FLASHBACK HULL DAILY MAIL HDM ARCHIVE LIBRARY IMAGES Subject - Then and Now - Date - January, 1978 Our weekly then picture shows the East Yorkshire village of Walkington in the 1970s

FLASHBACK HULL DAILY MAIL HDM ARCHIVE LIBRARY IMAGES

Subject - Then and Now -

Date - January, 1978
Our weekly then picture shows the East Yorkshire village of Walkington in the 1970s, taken for a news report on a troubling subject for the village...

"A public inquiry now seems likely over Humberside County Council's compulsory purchase order for Walkington village pond to further its plans for a footpath over the edge of the water for road safety reasons.

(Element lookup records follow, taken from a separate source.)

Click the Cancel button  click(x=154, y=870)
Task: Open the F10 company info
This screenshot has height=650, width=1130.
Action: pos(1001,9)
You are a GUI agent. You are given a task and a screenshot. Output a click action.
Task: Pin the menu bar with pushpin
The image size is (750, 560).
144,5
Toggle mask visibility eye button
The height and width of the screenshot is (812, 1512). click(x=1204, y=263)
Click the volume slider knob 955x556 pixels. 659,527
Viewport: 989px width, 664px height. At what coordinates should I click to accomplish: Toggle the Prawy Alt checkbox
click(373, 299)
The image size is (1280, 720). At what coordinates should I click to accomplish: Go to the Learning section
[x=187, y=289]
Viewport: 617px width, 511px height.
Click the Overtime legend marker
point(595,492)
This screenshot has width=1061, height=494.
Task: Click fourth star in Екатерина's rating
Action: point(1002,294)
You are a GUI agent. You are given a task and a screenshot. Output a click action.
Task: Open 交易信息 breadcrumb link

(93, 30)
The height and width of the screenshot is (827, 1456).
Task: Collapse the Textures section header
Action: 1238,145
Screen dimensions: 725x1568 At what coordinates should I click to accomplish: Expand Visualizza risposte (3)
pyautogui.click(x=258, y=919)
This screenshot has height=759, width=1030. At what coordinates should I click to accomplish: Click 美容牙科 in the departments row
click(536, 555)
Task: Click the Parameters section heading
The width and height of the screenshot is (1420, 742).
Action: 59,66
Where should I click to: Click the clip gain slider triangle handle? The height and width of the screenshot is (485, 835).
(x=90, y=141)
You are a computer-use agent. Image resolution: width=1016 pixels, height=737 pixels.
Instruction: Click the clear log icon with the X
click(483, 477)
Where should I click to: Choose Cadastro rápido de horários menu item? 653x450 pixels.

The county is anxious to keep pedestrians away from traffic along the pond's edge, and has decided to press ahead with the compulsory purchase order in an effort to find out who owns the pond.
Walkington Parish Council is protesting against the order, said its Chairman, Mr. Ernie Teal. He said this week there would be an inquiry at which the order would be resisted.
The county, which has already reserved its right to build a footpath on stilts over the water if necessary, found that when negotiations to buy the pond were started, no one knew exactly who owned it.
Mr. D. A. Lucas, clerk to the parish council, said they now wanted to stop the path proposal and had already asked the county council to abandon their compulsory purchase order. He did not yet know the council's reaction to this.
Mr. Lucas continued: This is about the fourth or fifth time we have asked them to drop it. It is not that the Parish Council is against a path, because it was their idea in the first place.
The basic fear is that probably shelved away in some pigeon-hole are proposals to widen the road through the village to allow lorries to travel even faster through Walkington than they do now'.
In two or three years time they might slap a road on it, having acquired some of our land. They will not listen to our suggestion that they build a path on land which is still private. They say they cannot spend public money on private land.
The fact that they are not prepared to drop it makes it appear that one section of the county council may have hidden motives'.
Three local children show how perilous the current path is with traffic passing close by."